Dadurch ergab sich eine 13-jährige Schulzeit.
Um schneller mehr Offiziersanwärter mit Abitur rekrutieren zu können,
hat die nationalsozialistische Regierung verfügt, dass ab 1937
die 13. Klasse (Oberprima) abgeschafft wird und somit
das Gymnasium auf 8 Jahre verkürzt wird.
Offizielle Begründung:
"Die Durchführung des Vierjahresplanes sowie der Nachwuchsbedarf
der Wehrmacht und akademischer Berufe erfordern es ... die
... angekündigte
zwölfjährige Schulzeit schon von Ostern 1937 ab einzuführen."
(zitiert nach: Rolf-Dieter Müller und Hans Erich Volkmann (Hrsg.),
Die Wehrmacht,
Oldenbourg-Verlag 1999, S. 447)
+ + + + +
Schreiben Sie aus dem Text über die verkürzte Schulzeit den Abschnitt ab, der mit „Dadurch ergab sich“ beginnt und bis einschließlich „1999, S. 447)“ reicht. Die anschließenden Zeilen haben mit dem Text nichts zu tun.
+ + + + +
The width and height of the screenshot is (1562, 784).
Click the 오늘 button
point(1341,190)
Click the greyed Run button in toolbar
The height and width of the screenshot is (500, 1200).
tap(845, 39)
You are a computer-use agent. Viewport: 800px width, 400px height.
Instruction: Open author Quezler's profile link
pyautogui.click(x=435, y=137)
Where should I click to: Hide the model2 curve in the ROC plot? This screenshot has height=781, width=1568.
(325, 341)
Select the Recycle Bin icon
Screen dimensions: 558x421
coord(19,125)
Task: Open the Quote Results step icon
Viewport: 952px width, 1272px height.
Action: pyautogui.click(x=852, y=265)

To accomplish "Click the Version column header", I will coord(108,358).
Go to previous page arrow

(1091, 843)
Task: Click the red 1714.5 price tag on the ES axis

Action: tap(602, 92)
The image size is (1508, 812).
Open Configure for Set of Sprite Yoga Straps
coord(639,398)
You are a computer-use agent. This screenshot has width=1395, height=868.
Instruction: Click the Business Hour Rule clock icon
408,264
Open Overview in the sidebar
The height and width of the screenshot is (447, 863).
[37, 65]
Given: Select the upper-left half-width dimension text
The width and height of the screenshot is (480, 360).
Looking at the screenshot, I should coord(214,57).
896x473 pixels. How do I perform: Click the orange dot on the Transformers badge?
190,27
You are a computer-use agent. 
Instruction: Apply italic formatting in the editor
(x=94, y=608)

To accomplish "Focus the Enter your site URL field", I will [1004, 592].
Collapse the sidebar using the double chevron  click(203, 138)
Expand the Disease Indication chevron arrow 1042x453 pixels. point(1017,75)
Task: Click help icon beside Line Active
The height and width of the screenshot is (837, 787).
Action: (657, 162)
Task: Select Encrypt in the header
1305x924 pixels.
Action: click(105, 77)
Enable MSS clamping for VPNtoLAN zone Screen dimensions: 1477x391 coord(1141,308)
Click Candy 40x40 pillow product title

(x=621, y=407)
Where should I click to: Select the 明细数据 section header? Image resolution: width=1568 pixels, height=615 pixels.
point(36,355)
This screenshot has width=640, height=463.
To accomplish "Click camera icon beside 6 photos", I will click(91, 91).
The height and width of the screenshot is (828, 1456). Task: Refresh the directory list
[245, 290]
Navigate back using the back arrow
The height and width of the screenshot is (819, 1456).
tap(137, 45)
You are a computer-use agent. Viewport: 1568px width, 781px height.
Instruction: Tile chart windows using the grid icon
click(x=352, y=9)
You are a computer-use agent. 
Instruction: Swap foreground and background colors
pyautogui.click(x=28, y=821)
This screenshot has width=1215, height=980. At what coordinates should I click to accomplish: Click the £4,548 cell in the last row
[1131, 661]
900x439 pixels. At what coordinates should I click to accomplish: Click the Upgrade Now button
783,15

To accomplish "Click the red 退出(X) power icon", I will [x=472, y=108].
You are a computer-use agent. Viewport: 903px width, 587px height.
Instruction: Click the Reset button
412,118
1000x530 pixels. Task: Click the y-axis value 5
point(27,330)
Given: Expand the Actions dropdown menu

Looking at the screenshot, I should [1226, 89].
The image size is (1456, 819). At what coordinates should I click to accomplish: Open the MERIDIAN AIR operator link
+ + + + +
> _Lösung_
Dadurch ergab sich eine 13-jährige Schulzeit.
Um schneller mehr Offiziersanwärter mit Abitur rekrutieren zu können,
hat die nationalsozialistische Regierung verfügt, dass ab 1937
die 13. Klasse (Oberprima) abgeschafft wird und somit
das Gymnasium auf 8 Jahre verkürzt wird.
Offizielle Begründung:
"Die Durchführung des Vierjahresplanes sowie der Nachwuchsbedarf
der Wehrmacht und akademischer Berufe erfordern es ... die
... angekündigte
zwölfjährige Schulzeit schon von Ostern 1937 ab einzuführen."
(zitiert nach: Rolf-Dieter Müller und Hans Erich Volkmann (Hrsg.),
Die Wehrmacht,
Oldenbourg-Verlag 1999, S. 447)